Однако комический аспект русского порно не только в его претензии на просветительство. Презабавна сама атмосфера съемок, на которых все, за исключением объекта съемок, как настоящее: дубли, дубли, дубли. Невозможно удержаться от смеха, когда слышишь из уст Виктора Зубарева, опытного оператора, работавшего с Виктором Тихомировым, Виталием Каневским, Андреасом Шмидтом, примерно следующее: «Ассистент не отследил орально-генитальный контакт, и фокус ушел». И невозможно не посочувствовать несчастному фотографу, который, утомленный бесконечными пробами, буквально падает на пол, колотится головой о паркет и умоляет взять его в фильм, ссылаясь на вконец расшатанную нервную систему. Максим Пежемский увидел в порно отличный материал для комедии нравов и снял талантливый фильм-черновик «Жесткое время». Для него в порно фокусируются все коллизии современности: социальные, любовные, криминальные. По сюжету режиссера, мечтающего о творчестве, заставляют за долги мастерить русское порно. У любителей-неудачников (например, проигравшийся на бильярде солист бурятской оперы или задолжавший бандитам коммерсант со следами от утюга на спине) ничего не получается под камеру, по заказу, под дулом пистолета. Но стоит выключить софиты, как парочки тут же бодро рассыпаются по укромным уголкам.
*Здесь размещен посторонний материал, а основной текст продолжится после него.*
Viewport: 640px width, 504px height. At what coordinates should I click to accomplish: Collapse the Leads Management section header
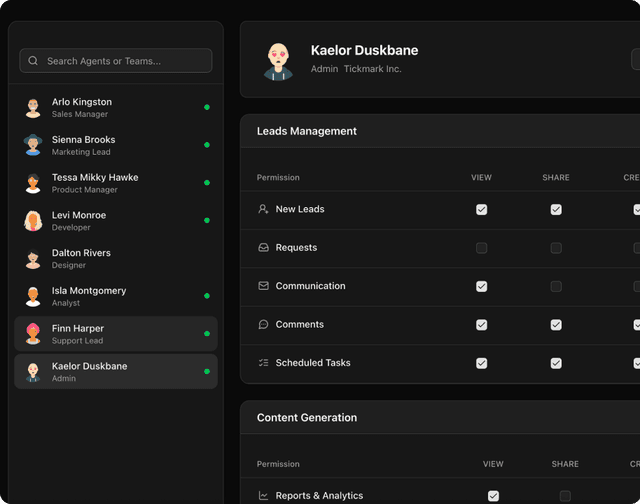click(307, 131)
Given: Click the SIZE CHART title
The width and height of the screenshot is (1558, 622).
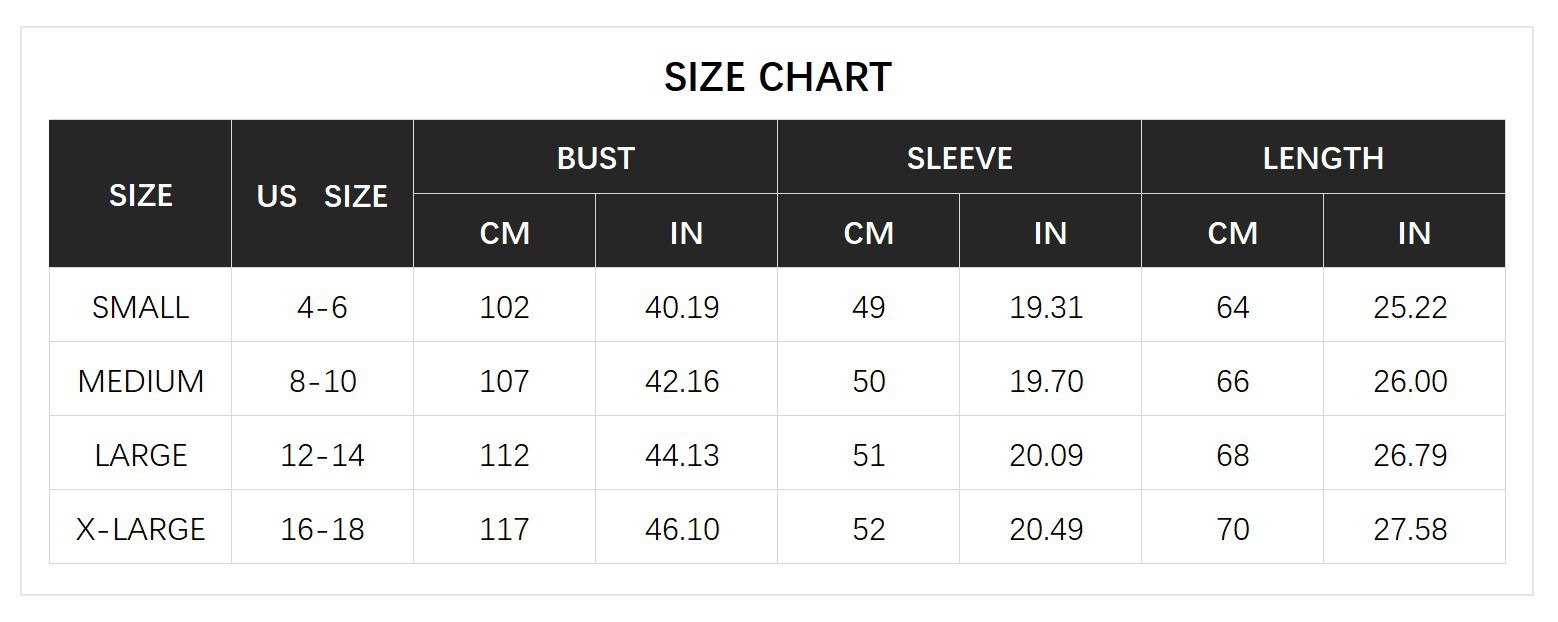Looking at the screenshot, I should [x=778, y=77].
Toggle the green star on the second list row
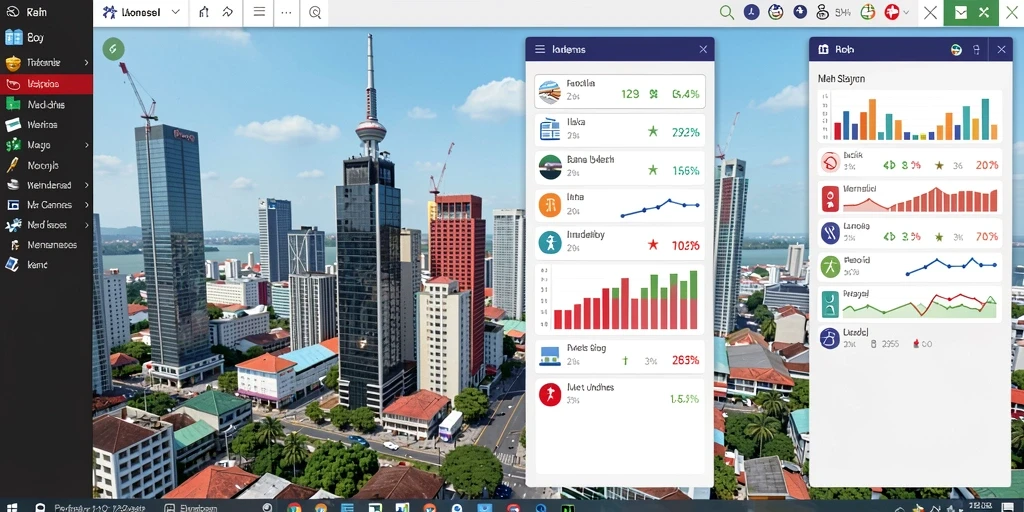1024x512 pixels. [x=652, y=132]
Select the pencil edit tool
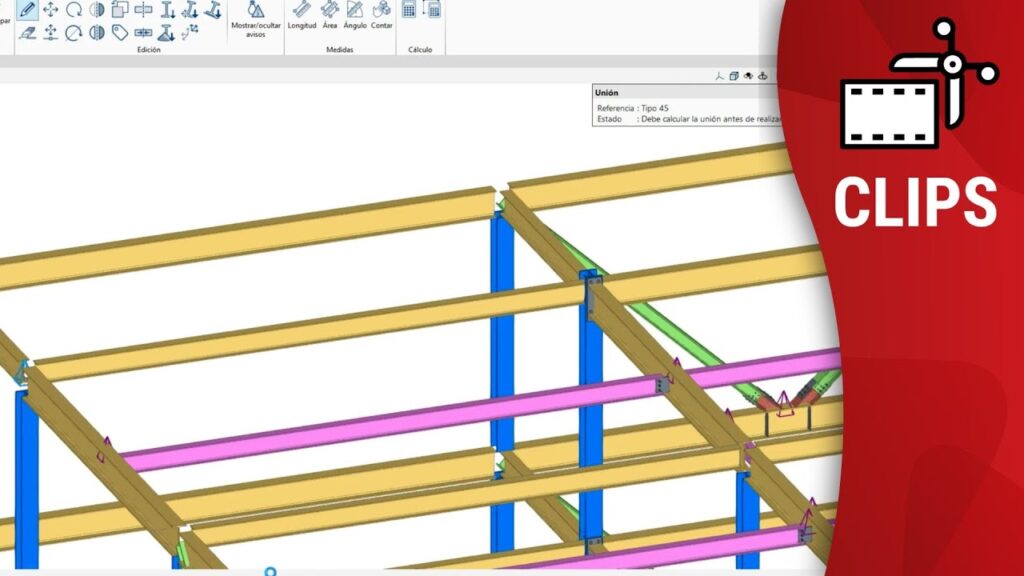The height and width of the screenshot is (576, 1024). [27, 10]
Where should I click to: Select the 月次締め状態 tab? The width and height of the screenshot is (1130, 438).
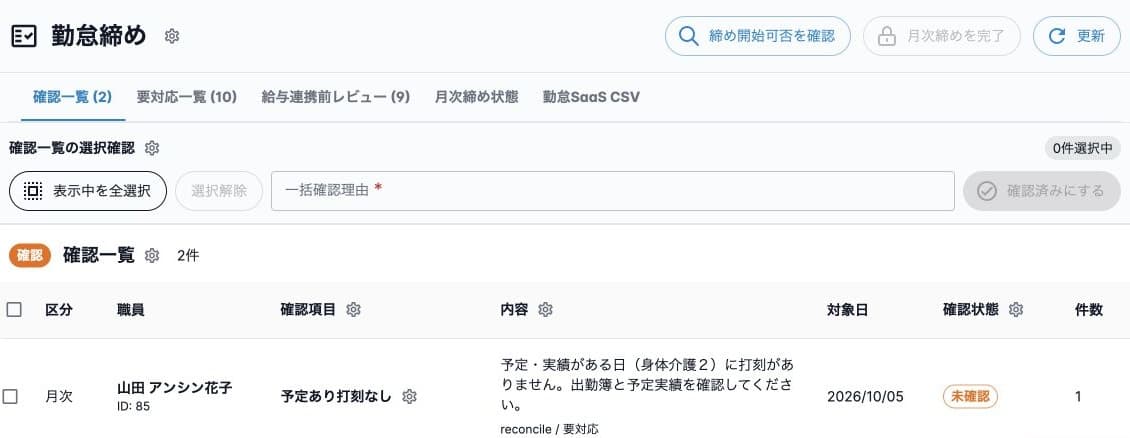tap(476, 97)
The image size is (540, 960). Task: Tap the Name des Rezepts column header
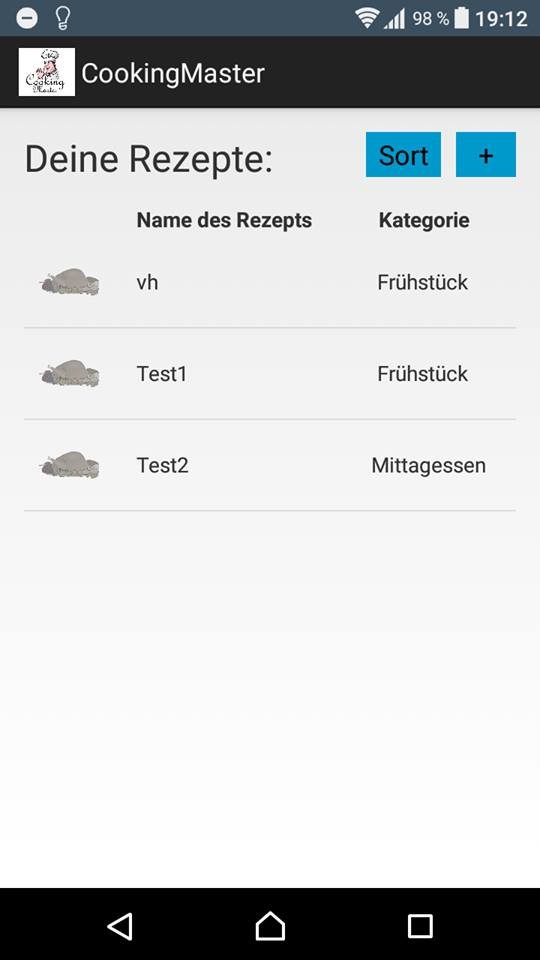pyautogui.click(x=224, y=220)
Сам о том не догадываясь, Пежемский спародировал еще не снятый тогда «Секс по-русски» Армена Оганезова. В «Жестком времени» режиссер приходит в отчаяние от сценария из трех строк. Дескать, сначала барин (в этой роли блеснул начальник отдела общественных связей «Ленфильма» Александр Поздняков) приводит на сеновал пороть служанок, потом барыня — парубка, а потом, как написано в сценарии, «группа совокупляется с вариациями под русскую музыку». Так и у Оганезова — но уже всерьез — за кадром непрерывно звучит Балакирев. Деревенский ухарь-лентяй за бутылку удовлетворяет дивчин. Сваты сливаются в экстазе с семьей невесты. Русская баня дает неисчерпаемые возможности для секса. А посылка с гуманитарным нижним бельем преображает по-селянку. Прибавьте к этому окающие диалоги — «У меня до сих пор между ног ощущение, словно там битва при Ватерлоо прошла», — и вы поймете, насколько тонка в русском порно грань между серьезностью и самопародией. Именно этот элемент самоиронии, вкупе с душевностью полулюбительского производства, экзистенциальной ангажированностью моделей и эстетическими амбициями режиссеров, выгодно отличает его от поточной европейской тоски, хотя — если наше общество будет двигаться к цивилизованному рынку — этот праздник жизни рискует продлиться не слишком долго.